Real NEastate: 2009 $8,000 tax credit “advance”

Q: I’ve recently heard that you can use the $8,000 First-time Buyer Tax Credit from the American Recovery and Reinvestment Act now and pay them back when your income tax comes back. How true is it?

A: Across the country there are programs in the works to facilitate use of the first-time home-buyers $8,000 tax credit prior to filing your 2010 income tax return. In some states, these programs already exist and are working to improve housing markets. Locally, however, there are many ideas in the preliminary stages but lenders agree most seem as though they will never come to fruition in the next six months before the credit expires.

The thing is, it’s up to the banks. They have to agree to lend the money that you would get back in 2010 from the tax credit. Lenders are hard-pressed to agree to a second “bridge loan” for the amount a first-time buyer would receive in their tax credit. Mortgage companies and banks see this second loan as a risky proposition. If a buyer owes taxes, for example, they may not receive the entire credit because it will go towards their tax debt.

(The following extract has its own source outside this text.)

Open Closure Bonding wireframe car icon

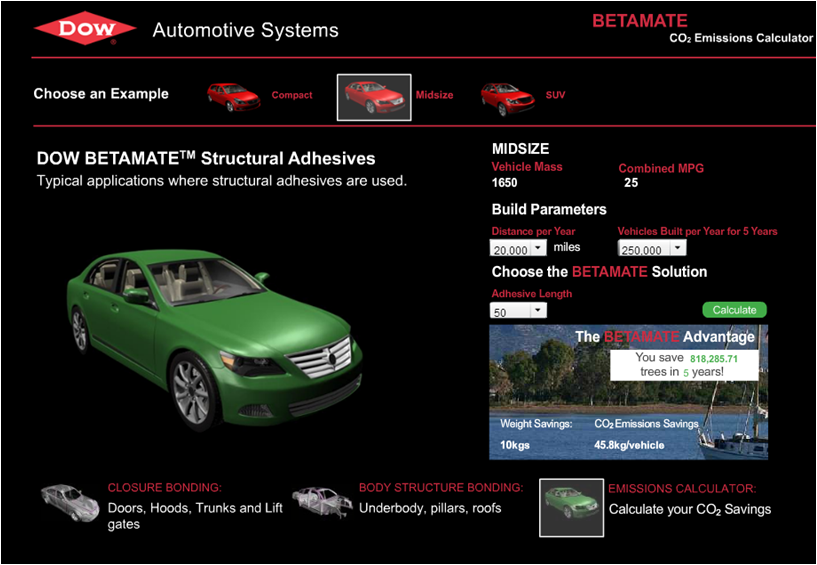pos(70,504)
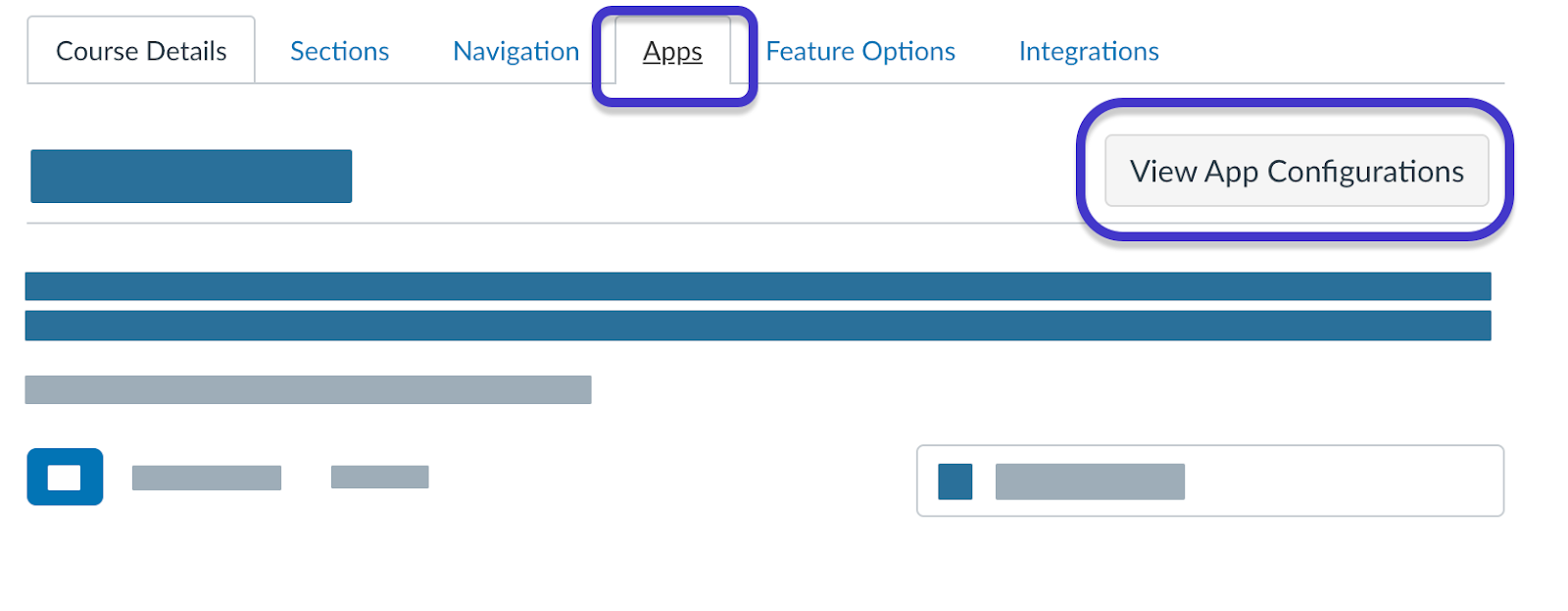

Pennsylvania Housing Finance Agency started a “Tax Credit Advance Loan Program” to allow first-time buyers to apply a portion of their 2009 credit toward the purchase of their home. To qualify, however, borrowers must use a Keystone Home Loan or Keystone Home Loan PLUS program to finance their home. These mortgage products are typically offered at a much higher rate than an FHA or Conventional loan product in most cases.

The mortgage rules are constantly changing. There are area lenders that are offer Keystone Home Loans and Keystone Home Loan PLUS, but because of the higher rate there’s little interest. Using your tax credit with TCA now could be a great idea in some cases, but not most. Knowing that the average 30-year mortgagee will refinance within seven years, this might be an appealing choice for someone who wants to move now, but doesn’t have the money in the bank. Check out PHFA’s Web site for details and cooperating lenders.

The best idea for a first-time buyer who wants to take advantage of the American Recovery and Reinvestment tax credit, but doesn’t have the money in the bank, is borrow the money from a relative, get a low-interest FHA or conventional loan, buy a home before Dec. 1, 2009 and pay your relative back after your tax check comes back next year.